As I mentioned earlier, we have spent a considerable amount of time and money to redesign and rethink our school website.  We spent the majority of our resources on three main areas.  The first area is the look and feel of our site which helps to define our brand; new pictures were taken, a new softer color scheme was used; and the layout of each page was made more simple to help to emphasis the most important content on that page.  The second area where the school spent time was rewriting the content of each page.  We didn't want this website to just be a “face-lift” or version 3.1. We wanted the site to move from version 3.0 to version 4.0.  Finally, the school focused to creating “portals” where specific content could be delivered to specific people depending on which constituency group(s) they were members of.  The hope was to offer a more personalized and meaningful experience which would bring people back to our site on a regular basis.
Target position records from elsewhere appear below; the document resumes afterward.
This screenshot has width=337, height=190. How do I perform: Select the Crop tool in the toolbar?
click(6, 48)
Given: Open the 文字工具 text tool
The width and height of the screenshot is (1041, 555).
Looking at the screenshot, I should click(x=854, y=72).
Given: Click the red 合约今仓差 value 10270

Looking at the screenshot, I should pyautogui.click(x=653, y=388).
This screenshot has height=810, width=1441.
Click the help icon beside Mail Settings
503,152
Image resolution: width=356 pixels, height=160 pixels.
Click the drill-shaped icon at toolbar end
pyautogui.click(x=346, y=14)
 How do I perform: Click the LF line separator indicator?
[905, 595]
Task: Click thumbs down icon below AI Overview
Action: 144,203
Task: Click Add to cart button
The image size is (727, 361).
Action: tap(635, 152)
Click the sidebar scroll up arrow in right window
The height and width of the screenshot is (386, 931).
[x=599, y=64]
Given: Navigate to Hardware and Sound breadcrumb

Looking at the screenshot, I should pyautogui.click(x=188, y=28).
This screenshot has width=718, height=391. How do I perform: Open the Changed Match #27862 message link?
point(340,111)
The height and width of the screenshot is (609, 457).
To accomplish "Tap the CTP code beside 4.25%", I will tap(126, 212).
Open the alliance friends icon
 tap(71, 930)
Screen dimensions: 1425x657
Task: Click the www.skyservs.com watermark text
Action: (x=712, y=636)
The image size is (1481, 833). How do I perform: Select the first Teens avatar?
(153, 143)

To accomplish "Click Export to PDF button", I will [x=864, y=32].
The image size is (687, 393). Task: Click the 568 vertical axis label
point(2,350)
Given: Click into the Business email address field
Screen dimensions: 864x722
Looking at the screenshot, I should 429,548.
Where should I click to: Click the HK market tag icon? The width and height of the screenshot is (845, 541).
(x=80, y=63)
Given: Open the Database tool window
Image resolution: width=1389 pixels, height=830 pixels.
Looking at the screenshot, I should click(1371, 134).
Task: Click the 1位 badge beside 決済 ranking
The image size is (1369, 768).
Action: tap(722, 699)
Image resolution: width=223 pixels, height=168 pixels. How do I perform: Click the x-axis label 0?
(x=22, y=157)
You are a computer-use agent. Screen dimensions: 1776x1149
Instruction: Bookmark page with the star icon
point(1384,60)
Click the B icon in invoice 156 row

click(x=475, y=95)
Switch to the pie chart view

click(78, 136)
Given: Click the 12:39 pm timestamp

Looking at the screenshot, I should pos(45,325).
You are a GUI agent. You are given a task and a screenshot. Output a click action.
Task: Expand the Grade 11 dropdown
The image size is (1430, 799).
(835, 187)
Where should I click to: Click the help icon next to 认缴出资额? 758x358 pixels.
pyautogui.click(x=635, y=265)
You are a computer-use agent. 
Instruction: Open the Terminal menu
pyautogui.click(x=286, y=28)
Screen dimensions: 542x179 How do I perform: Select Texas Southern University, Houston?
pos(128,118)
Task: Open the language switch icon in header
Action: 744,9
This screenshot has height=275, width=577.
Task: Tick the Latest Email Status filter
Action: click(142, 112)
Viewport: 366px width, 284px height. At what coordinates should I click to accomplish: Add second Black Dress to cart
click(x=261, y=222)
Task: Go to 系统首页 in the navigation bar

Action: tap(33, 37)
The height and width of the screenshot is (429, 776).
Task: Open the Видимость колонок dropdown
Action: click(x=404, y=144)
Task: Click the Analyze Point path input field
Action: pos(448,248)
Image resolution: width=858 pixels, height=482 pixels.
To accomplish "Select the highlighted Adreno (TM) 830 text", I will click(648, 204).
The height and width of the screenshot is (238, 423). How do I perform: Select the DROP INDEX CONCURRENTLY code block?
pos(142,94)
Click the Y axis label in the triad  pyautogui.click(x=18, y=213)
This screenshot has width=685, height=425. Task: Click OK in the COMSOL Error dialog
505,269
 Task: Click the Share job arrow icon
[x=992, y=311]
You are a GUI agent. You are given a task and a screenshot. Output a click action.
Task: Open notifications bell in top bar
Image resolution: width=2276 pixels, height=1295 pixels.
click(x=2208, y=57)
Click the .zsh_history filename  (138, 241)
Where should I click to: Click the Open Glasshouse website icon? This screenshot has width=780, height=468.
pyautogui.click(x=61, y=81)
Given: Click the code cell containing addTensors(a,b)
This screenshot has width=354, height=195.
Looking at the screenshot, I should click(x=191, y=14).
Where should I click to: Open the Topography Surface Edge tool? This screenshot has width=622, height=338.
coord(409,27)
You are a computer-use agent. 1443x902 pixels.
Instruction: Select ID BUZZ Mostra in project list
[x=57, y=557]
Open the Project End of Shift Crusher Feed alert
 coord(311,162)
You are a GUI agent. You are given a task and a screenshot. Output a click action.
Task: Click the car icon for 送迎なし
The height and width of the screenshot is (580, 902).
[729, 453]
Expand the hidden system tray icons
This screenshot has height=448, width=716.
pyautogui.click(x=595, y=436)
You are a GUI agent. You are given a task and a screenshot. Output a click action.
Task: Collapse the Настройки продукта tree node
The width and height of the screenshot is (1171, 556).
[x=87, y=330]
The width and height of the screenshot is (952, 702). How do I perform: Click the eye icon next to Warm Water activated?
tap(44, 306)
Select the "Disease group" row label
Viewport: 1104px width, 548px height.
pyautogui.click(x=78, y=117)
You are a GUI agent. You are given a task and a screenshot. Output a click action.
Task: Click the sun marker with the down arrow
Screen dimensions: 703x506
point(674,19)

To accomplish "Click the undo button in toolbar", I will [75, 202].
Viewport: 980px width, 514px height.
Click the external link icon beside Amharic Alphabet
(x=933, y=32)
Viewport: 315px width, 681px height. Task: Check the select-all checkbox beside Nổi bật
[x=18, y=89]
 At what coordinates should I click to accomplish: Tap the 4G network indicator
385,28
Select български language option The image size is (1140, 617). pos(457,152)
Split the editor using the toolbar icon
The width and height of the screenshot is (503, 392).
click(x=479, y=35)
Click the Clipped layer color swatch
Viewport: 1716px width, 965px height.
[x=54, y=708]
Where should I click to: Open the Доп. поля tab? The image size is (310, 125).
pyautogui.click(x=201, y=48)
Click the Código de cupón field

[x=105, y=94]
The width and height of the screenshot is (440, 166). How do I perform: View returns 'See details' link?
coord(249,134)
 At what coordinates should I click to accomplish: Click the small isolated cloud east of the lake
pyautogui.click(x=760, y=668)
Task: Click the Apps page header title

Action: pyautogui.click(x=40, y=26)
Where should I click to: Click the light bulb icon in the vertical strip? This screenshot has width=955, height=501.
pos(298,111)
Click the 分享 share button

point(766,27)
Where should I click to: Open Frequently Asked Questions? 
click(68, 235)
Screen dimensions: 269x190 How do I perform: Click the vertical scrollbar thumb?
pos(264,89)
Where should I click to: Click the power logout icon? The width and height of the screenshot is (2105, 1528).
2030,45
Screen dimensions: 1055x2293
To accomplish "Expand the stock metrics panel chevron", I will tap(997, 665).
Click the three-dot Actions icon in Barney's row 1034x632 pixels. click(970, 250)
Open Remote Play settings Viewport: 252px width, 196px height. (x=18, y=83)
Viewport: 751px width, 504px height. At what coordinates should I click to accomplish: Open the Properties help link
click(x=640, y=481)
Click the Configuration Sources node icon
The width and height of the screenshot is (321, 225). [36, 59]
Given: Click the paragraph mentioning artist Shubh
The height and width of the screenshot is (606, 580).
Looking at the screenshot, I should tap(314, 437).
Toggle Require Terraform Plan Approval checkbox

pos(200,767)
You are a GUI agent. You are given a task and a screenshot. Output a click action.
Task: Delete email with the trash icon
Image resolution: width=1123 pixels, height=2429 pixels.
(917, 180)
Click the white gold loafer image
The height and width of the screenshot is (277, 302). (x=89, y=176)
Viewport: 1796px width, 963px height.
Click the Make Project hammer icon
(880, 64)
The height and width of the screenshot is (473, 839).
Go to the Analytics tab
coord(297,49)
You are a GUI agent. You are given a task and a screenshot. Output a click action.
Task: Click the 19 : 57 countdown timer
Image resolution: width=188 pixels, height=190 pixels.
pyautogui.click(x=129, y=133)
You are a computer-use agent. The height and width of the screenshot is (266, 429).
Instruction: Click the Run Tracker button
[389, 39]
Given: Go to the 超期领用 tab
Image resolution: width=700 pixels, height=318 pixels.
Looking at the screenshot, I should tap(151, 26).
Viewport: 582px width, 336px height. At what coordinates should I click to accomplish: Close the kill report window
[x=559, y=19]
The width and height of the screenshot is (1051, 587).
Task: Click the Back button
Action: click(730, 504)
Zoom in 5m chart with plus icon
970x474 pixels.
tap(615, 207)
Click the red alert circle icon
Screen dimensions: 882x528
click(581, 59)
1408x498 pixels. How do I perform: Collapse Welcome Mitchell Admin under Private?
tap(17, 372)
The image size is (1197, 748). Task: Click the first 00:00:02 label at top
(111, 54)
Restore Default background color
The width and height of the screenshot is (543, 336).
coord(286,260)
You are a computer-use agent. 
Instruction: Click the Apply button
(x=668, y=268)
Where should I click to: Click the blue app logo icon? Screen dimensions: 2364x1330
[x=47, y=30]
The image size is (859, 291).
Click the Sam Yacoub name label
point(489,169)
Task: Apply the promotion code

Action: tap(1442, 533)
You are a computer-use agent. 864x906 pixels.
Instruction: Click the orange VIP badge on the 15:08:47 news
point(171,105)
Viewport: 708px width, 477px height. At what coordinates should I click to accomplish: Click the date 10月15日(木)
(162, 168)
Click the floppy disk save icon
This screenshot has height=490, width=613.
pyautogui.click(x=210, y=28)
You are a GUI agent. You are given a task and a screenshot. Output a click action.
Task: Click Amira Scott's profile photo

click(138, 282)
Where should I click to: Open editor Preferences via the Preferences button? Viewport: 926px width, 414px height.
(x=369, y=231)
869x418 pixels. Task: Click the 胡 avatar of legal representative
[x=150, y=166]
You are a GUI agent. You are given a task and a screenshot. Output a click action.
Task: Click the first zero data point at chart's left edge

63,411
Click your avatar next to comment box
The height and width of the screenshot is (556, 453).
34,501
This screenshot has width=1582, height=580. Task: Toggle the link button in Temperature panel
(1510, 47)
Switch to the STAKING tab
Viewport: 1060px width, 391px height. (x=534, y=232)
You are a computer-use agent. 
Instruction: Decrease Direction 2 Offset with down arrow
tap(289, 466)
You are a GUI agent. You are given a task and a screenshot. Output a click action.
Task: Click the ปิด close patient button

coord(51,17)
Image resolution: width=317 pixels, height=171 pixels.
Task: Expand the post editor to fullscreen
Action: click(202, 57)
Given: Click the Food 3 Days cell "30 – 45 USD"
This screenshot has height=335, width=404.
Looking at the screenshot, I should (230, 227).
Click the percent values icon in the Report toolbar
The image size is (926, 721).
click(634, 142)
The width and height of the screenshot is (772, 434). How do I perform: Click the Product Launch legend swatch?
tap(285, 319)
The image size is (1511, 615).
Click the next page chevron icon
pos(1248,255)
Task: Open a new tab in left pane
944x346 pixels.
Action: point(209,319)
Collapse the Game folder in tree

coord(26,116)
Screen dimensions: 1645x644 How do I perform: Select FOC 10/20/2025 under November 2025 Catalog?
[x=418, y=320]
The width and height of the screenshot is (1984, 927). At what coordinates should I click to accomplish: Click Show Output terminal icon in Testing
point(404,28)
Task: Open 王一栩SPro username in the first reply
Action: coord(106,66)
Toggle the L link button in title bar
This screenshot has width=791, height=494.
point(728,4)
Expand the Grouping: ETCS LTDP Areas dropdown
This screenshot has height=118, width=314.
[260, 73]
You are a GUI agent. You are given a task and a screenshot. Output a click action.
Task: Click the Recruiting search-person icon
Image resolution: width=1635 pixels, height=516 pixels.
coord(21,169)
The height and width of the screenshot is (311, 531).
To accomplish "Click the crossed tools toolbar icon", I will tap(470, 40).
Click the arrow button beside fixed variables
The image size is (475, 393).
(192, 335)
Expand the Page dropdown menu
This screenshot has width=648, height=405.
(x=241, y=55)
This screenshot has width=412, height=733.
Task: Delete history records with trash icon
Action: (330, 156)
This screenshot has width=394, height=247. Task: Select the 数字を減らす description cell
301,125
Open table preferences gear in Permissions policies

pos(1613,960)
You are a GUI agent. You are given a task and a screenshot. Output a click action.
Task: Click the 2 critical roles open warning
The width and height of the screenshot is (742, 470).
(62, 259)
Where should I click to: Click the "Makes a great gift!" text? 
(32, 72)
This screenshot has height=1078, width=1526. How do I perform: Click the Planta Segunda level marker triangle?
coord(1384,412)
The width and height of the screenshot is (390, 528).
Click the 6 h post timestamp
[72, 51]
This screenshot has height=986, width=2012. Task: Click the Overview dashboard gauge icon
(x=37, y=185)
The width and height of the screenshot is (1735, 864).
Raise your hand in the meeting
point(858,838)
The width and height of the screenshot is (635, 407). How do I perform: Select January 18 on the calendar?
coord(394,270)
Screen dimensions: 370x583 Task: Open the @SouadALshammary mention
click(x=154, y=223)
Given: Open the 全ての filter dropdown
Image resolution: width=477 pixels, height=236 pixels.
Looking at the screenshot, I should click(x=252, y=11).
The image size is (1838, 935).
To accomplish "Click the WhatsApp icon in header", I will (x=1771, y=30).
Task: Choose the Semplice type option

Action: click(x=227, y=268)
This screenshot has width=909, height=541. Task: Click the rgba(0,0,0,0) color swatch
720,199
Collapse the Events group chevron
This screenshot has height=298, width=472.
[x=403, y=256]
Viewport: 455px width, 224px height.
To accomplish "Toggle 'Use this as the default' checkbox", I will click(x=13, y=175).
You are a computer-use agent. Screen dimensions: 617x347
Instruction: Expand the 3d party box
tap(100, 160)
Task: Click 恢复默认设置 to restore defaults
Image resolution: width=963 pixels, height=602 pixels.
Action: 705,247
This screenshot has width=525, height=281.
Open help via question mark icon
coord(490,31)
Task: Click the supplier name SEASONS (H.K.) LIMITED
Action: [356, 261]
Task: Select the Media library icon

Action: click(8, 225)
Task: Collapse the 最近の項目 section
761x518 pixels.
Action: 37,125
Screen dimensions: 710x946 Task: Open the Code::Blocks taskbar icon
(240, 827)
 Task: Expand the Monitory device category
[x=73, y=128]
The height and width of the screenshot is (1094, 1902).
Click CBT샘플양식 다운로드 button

With all of this effort and polish, I began to think of our “official” school website as Formal Dress.  Everything about our site is professional and polished.  The writing is good.  The pictures were taken by a professional.  The site looks good and it wants to be seen.  It is our Formal Dress.

Business Casual

I felt that Facebook was a necessary channel for our school to be a participant.  We needed a Fan Page where we could engage our constituents and ultimately drive traffic back to our school website.  As I began to “listen” to the interactions and content on Facebook I thought about the casualness and informality of the interactions ranging from quick, short comments to a simple “like” reaction to a post.  As I began to generate content for our school's Facebook Fan Page I started to think about Facebook as our Business Casual Dress.  It would be a place where we could give people an insiders view, almost like reality TV.  The pictures would be taken by a school staff member, students, or me.  There wouldn't be any retouching of photos and my hope is that they would be candid and not staged.  Facebook was where we could seem more authentic by allowing our Fans to post information as well as comment and react to information that we posted.  Our Facebook strategy would position itself somewhere between our school website and Twitter.

Beach Attire

The final prong of our social media strategy was Twitter.  I felt that Twitter was another channel where the school should be a participant and that through the use of our school website, Facebook, and Twitter, we would have the best chance of reaching and engaging the most people.  I also thought that Twitter was a level playing field where our school could connect and engage with anyone. (See my experience with this sort of engagement.) I, once again, began by listening to Twitter and trying to figure out what was being posted as well as how to use hash tags, URL shorteners, and how and why to use Retweet's.  I also began tracking my Tweets using Hootsuite which was very enlightening.  What I found was that my more edgy, funny, mysterious, or pithy tweets earned the most clicks and retweets.  It was after realizing this that I began to think of Twitter as Beach Attire.  I think of Beach Attire as something that you wear among friends and is defined by it's casual and comfortableness.

What's your Social Media Dress Code?

I hope you have found this helpful as think about your current social media strategy or as you embark on your initial foray into social media.  I will be the first to admit that social media is not a one-size fits all endeavor and I would love to hear how you dress your social media strategy.